◆ What you will do
Return each line of the listing exactly, though without its images.

- Opening Delimiter -

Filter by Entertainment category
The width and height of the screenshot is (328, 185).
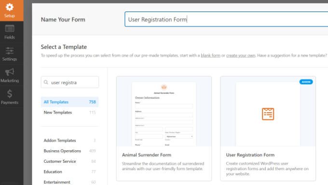pyautogui.click(x=69, y=182)
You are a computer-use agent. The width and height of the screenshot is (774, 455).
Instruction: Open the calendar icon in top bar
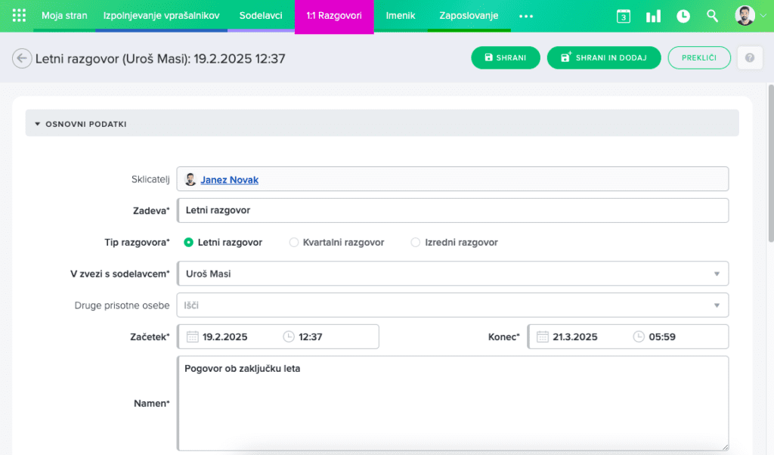pos(623,16)
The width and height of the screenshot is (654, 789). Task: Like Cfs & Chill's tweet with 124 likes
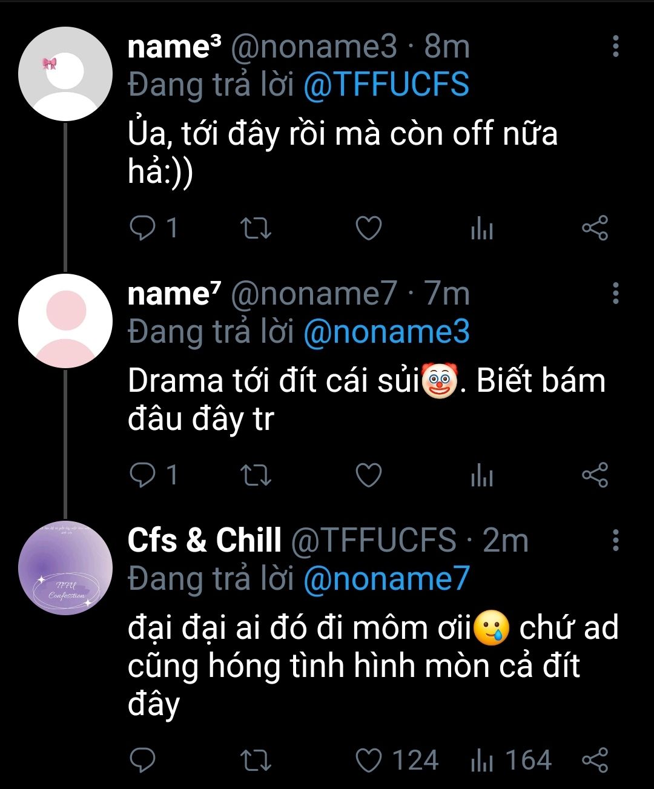click(x=368, y=760)
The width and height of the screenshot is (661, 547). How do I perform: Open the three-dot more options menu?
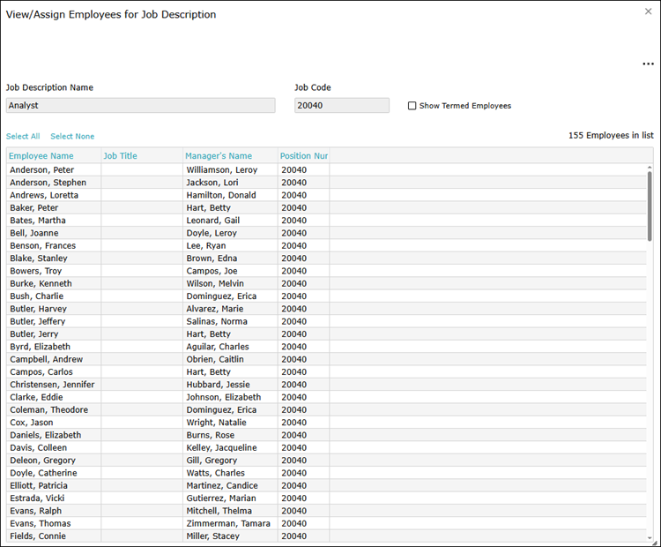649,64
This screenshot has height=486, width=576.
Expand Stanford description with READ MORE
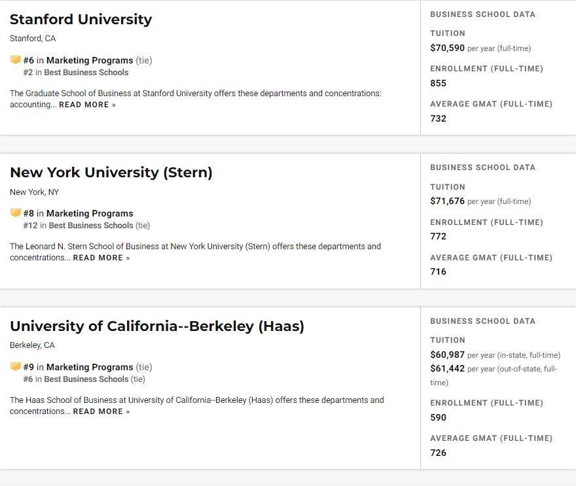point(87,105)
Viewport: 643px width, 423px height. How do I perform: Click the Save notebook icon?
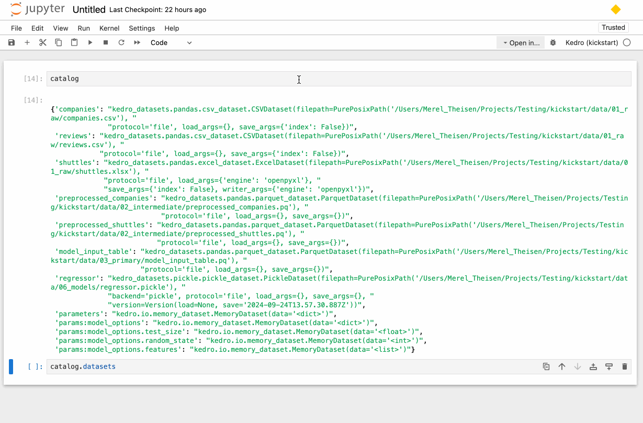(x=12, y=42)
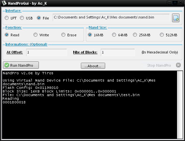Click the grey X Stop NandPro icon
This screenshot has width=185, height=141.
pyautogui.click(x=178, y=65)
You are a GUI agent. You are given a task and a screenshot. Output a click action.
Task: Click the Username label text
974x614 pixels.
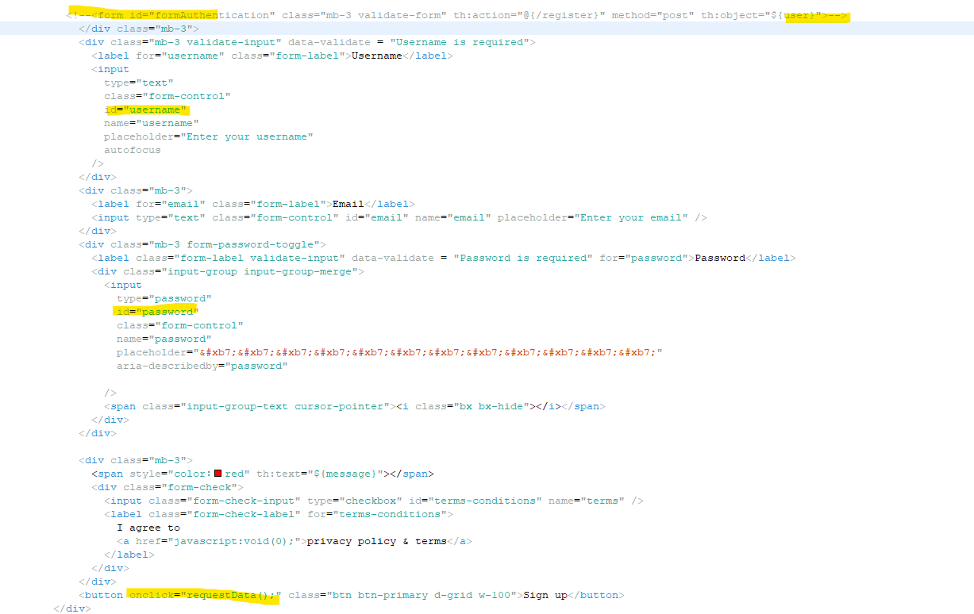[x=376, y=55]
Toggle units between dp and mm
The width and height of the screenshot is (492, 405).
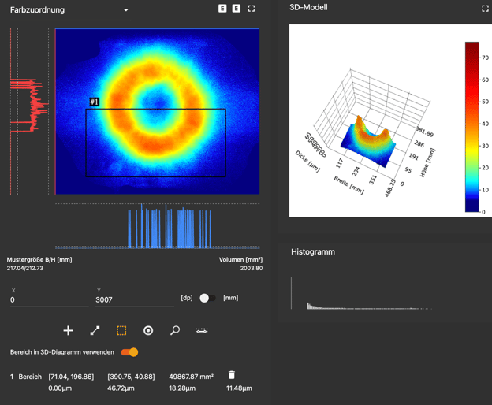click(207, 298)
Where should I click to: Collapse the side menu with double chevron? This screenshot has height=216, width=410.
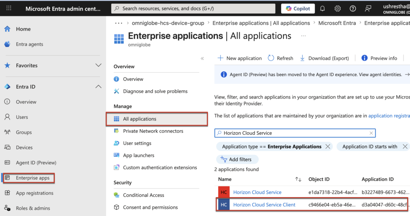202,58
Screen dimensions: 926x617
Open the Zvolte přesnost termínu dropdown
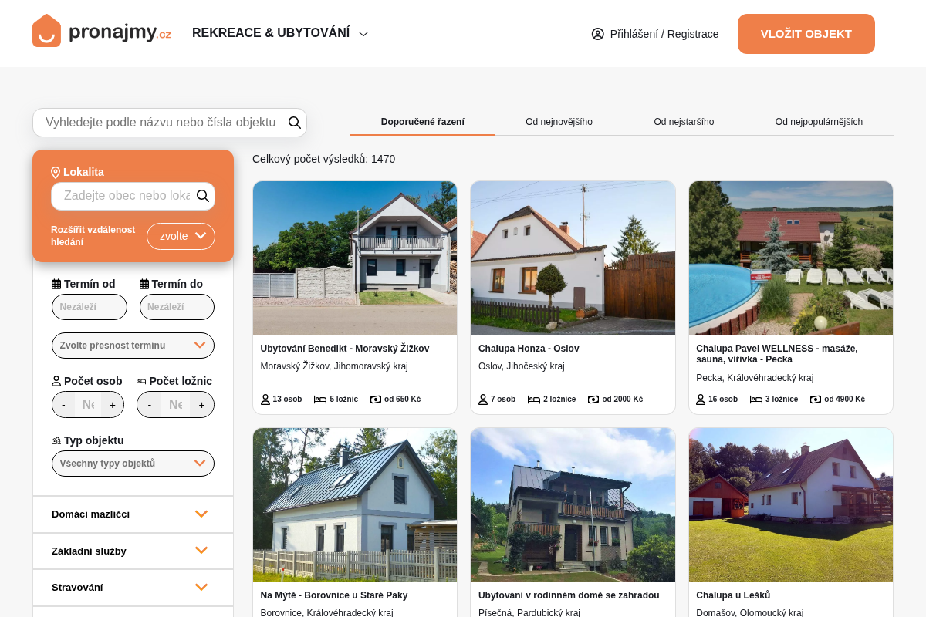point(133,346)
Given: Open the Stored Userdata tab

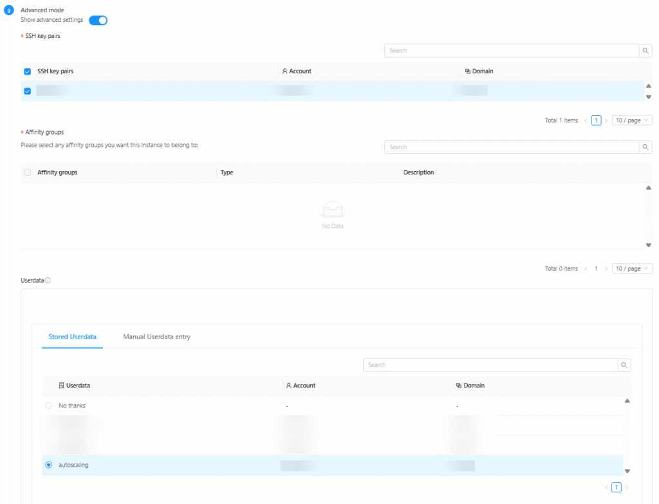Looking at the screenshot, I should (x=72, y=337).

- Closing Delimiter -

◆ Written answer
Filter by Entertainment category
The width and height of the screenshot is (328, 185).
pyautogui.click(x=69, y=182)
You are a computer-use agent. The width and height of the screenshot is (774, 455).
Instruction: Open the calendar icon in top bar
pos(623,16)
The width and height of the screenshot is (654, 789). Task: Like Cfs & Chill's tweet with 124 likes
click(x=368, y=760)
The width and height of the screenshot is (661, 547). How do I perform: Open the three-dot more options menu?
649,64
This screenshot has height=486, width=576.
Expand Stanford description with READ MORE
point(87,105)
Viewport: 643px width, 423px height. How do I perform: Click the Save notebook icon?
(x=12, y=42)
Click the grey X Stop NandPro icon
This screenshot has width=185, height=141.
pyautogui.click(x=178, y=65)
You are a GUI agent. You are given a task and a screenshot. Output a click action.
Task: Click the Username label text
974x614 pixels.
[x=376, y=55]
Toggle units between dp and mm
The width and height of the screenshot is (492, 405).
click(207, 298)
Where should I click to: Collapse the side menu with double chevron? This screenshot has height=216, width=410.
202,58
Screen dimensions: 926x617
Open the Zvolte přesnost termínu dropdown
point(133,346)
Given: Open the Stored Userdata tab

Looking at the screenshot, I should (x=72, y=337).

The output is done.